You can add another grand strategy to the pile of candidates proffered in recent months -- "progressive realism," "ethical realism," "realistic Wilsonianism," etc. The Princeton Project on National Security released its final report, Forging A World Of Liberty Under Law: U.S. National Security In The 21st Century.

One factor that distinguishes the Princeton Project from these other approaches was the degree of consultation. UPI's Martin Walker provides a nice precis:

The new strategy seeks to absorb the rising powers like China, India, Brazil and others into a law-based global economic and diplomatic structure that avoids open conflict by making them stakeholders within the system, and thus encouraged in their own interests to play by the rules.
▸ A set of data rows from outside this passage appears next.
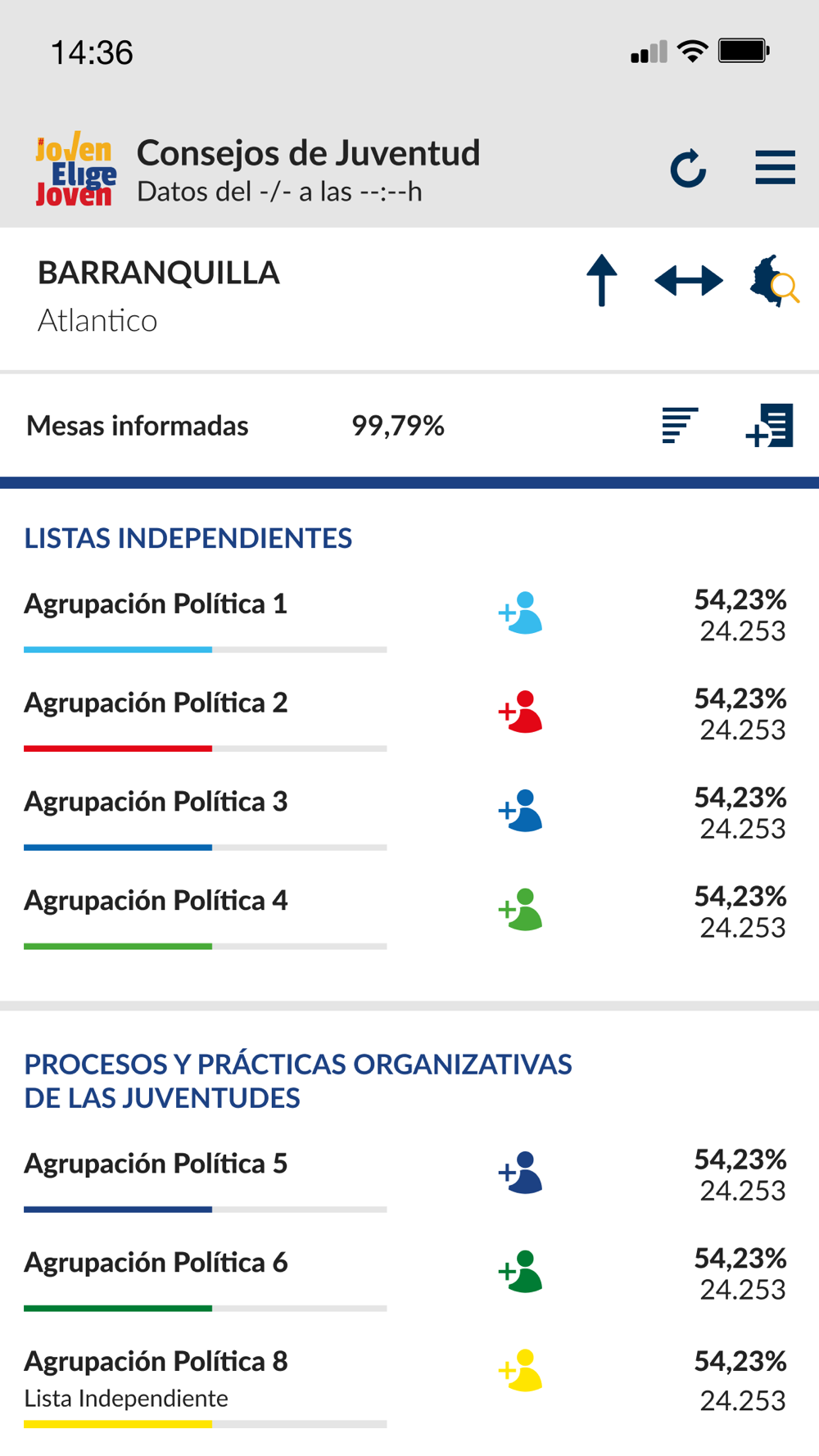819x1456 pixels.
Task: Select the Agrupación Política 1 row label
Action: (156, 604)
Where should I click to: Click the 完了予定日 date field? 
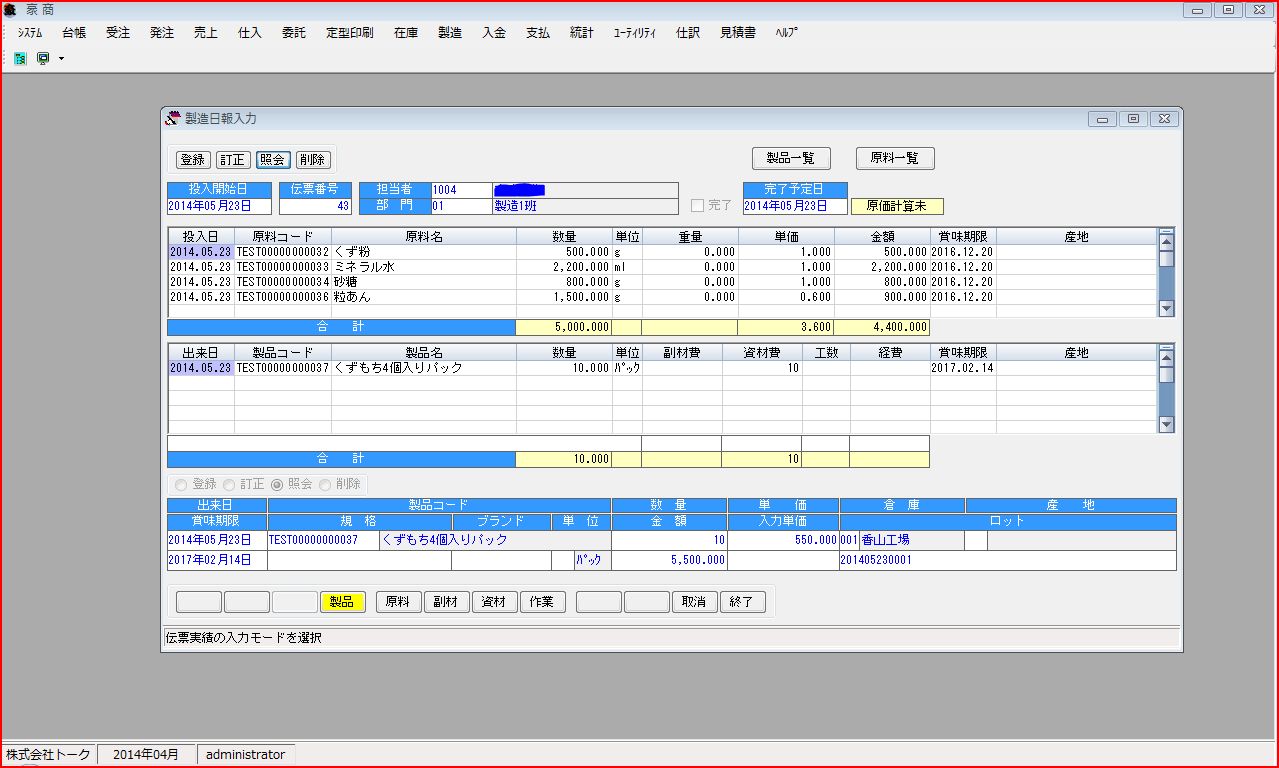click(794, 207)
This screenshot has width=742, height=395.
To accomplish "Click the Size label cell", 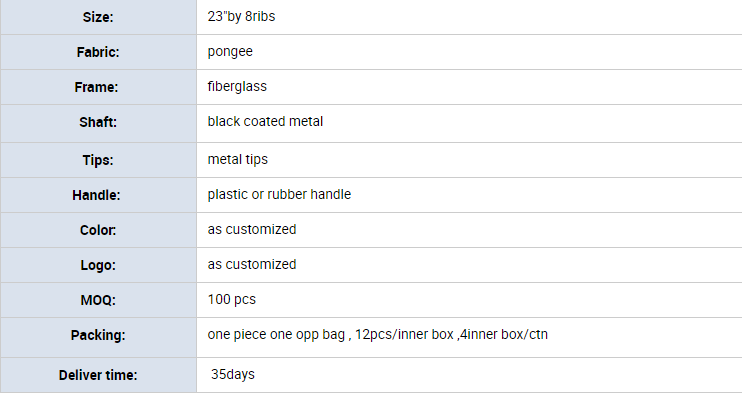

Known as the Princeton Project, the venture lasted over two years and brought in over 400 participants, and was chaired jointly by the Reagan administration's former Secretary of State George Shultz and by former President Bill Clinton's national security adviser, Tony Lake.
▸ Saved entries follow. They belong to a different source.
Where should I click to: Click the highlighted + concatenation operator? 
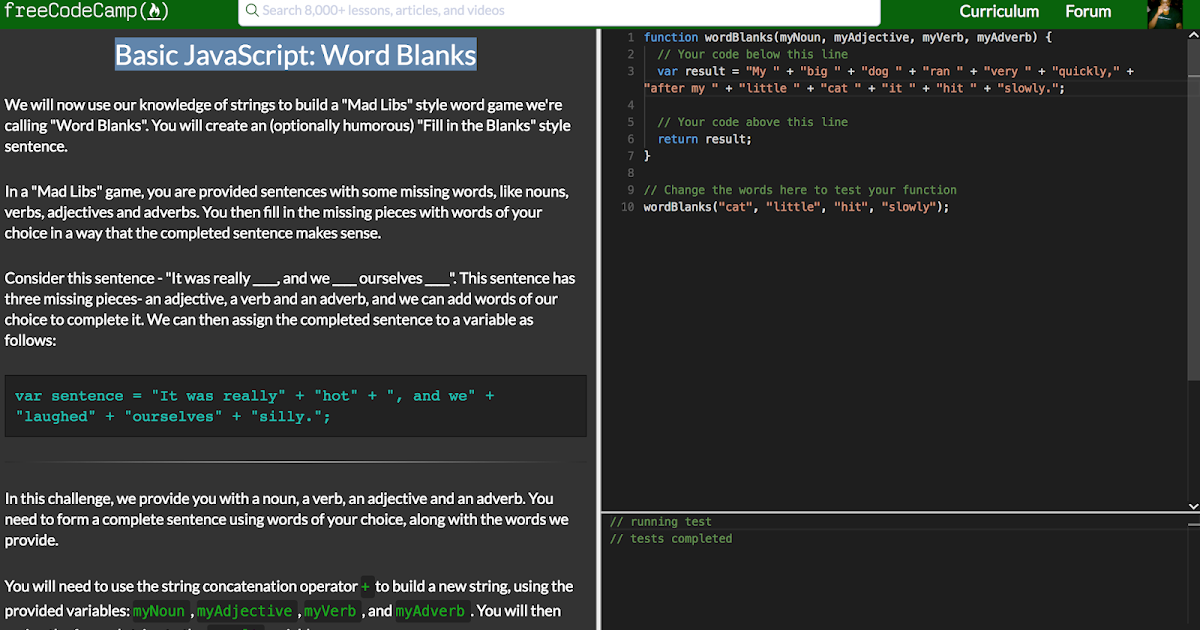[366, 586]
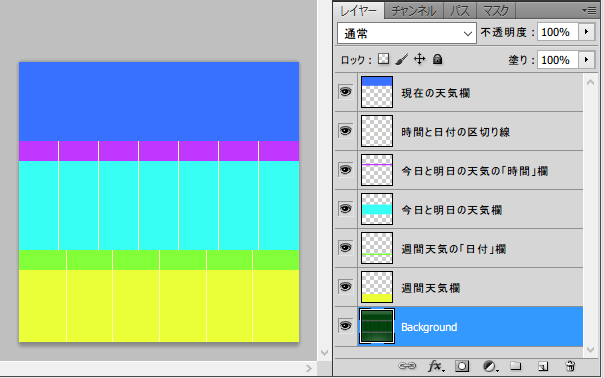Expand the 不透明度 opacity slider arrow
Image resolution: width=604 pixels, height=378 pixels.
pos(586,32)
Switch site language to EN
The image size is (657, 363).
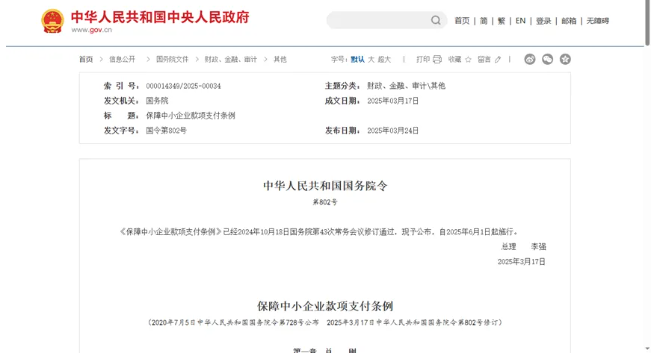(x=520, y=21)
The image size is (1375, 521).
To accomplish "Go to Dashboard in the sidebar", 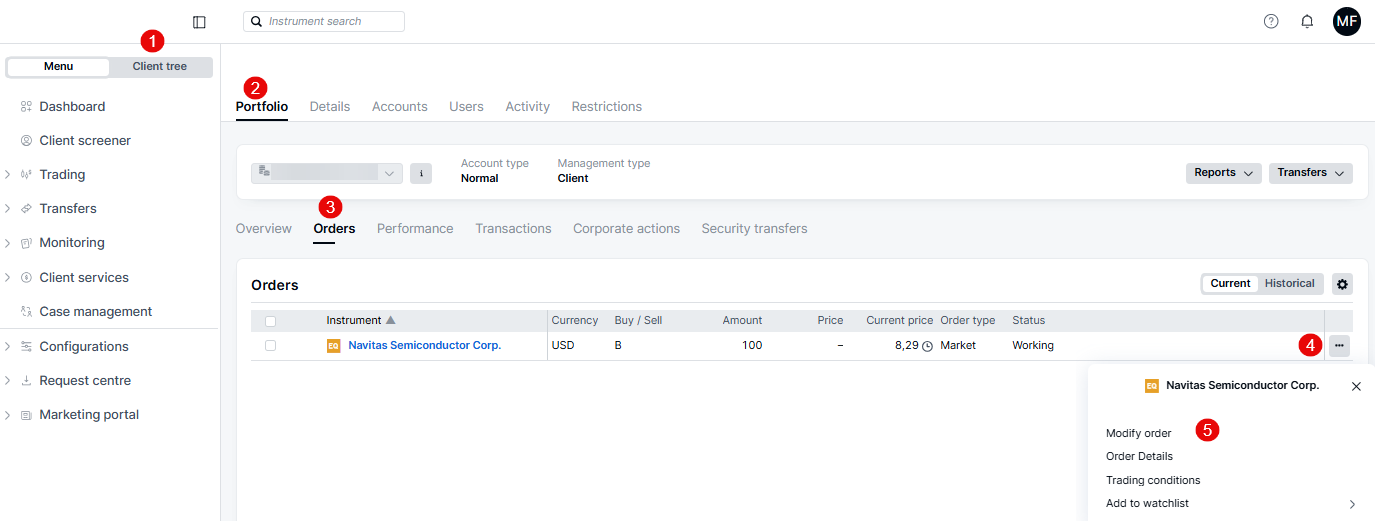I will (x=72, y=107).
The strategy they have devised, titled 'Liberty Under Law," seeks to chart of long-term course in the way that George F. Kennan in 1946 drafted the concept of "containment" that broadly defined U.S. policy in the Cold War for the next 45 years.

"The difference is that we soon came to realize that there is now no single threat as there was in 1946, so there can be no single theme like "containment," Anne-Marie Slaughter, dean of Princeton's Woodrow Wilson school of public and international affairs and one of the directors of the project, and a former president of the American Society for International Law. [Slaughter co-directed the project with G. John Ikenberry--DWD.]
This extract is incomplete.